This project aims to develop efficient simulation techniques for stochastic biochemical models, particularly the cell cycle model. Cell cycle is the sequence of events whereby a living cell replicates its components and divides them between two daughter cells, so that each daughter has the information and machinery necessary to repeat the process. Cell cycle is related to many diseases such as cardiovascular diseases and cancer. Understanding the molecular mechanisms regulating cell cycle is a major challenge of contemporary cell biology. Biologists have developed complex mathematical models of cell-cycle control in budding yeast, fission yeast, and mammalian cells. These systems are so complex that its simulation and analysis present great challenges to computational science. The career goal of the PI is to address these challenges by developing innovative computational methods and rigorous mathematical theories to integrate the full gamut of continuous, discrete, deterministic, and stochastic models, and support dynamic, seamless and automatic switching between different models and algorithms as dictated by the scales of underlying problems.

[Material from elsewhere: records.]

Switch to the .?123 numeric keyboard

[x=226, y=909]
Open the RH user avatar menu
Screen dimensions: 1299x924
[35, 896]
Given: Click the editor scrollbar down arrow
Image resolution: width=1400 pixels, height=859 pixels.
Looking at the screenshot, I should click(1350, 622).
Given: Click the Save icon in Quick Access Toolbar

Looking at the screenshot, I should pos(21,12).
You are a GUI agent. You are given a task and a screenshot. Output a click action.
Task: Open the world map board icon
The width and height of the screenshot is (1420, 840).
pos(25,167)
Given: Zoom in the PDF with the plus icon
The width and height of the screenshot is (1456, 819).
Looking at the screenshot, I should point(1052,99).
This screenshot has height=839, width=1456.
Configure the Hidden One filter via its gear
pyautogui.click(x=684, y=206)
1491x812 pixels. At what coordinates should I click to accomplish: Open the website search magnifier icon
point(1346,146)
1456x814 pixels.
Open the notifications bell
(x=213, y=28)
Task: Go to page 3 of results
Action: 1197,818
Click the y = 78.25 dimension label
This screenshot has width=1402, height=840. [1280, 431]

This project focuses on three specific aims in this project. The primary aim is to develop innovative computational algorithms and mathematical theories about a critical multiscale challenge: stiffness. This project will develop the theory of the stiffness in discrete stochastic simulation of chemically reacting systems and an automatic stiffness detection algorithm through a running-time profile analysis. The second aim is to develop hybrid algorithms to simulate biological systems with multistate species, a special challenge in biological systems with multiple binding sites. This project will develop hybrid methods to combine particle-based methods, designed for multistate species, and population-based methods, designed for general chemical reactions. The third aim of this project is to develop algorithm and model visualization tools to introduce the algorithms and model development in computational biology to graduate and undergraduate students.
The algorithms developed in this project will enable biologists to efficiently model and simulate multiscale systems and will directly benefit the whole research discipline of systems biology. Moreover, the techniques about the stiffness are also applicable to multiscale simulation of complex systems in other areas. This research project also provides learning opportunities and training for students across the disciplines of computer science, mathematics, and biology. The biological models and simulation methods will be introduced in graduate courses on computational cell biology. The algorithm visualization tool will help students understand the important computational concept of stiffness. The model visualization tool and results related to the cell cycle model will be used in undergraduate research and education in Virginia Tech and Radford University, through collaboration with a professor in the Mathematics department at Radford University. This collaboration will help to attract more women and minority students into computational science areas.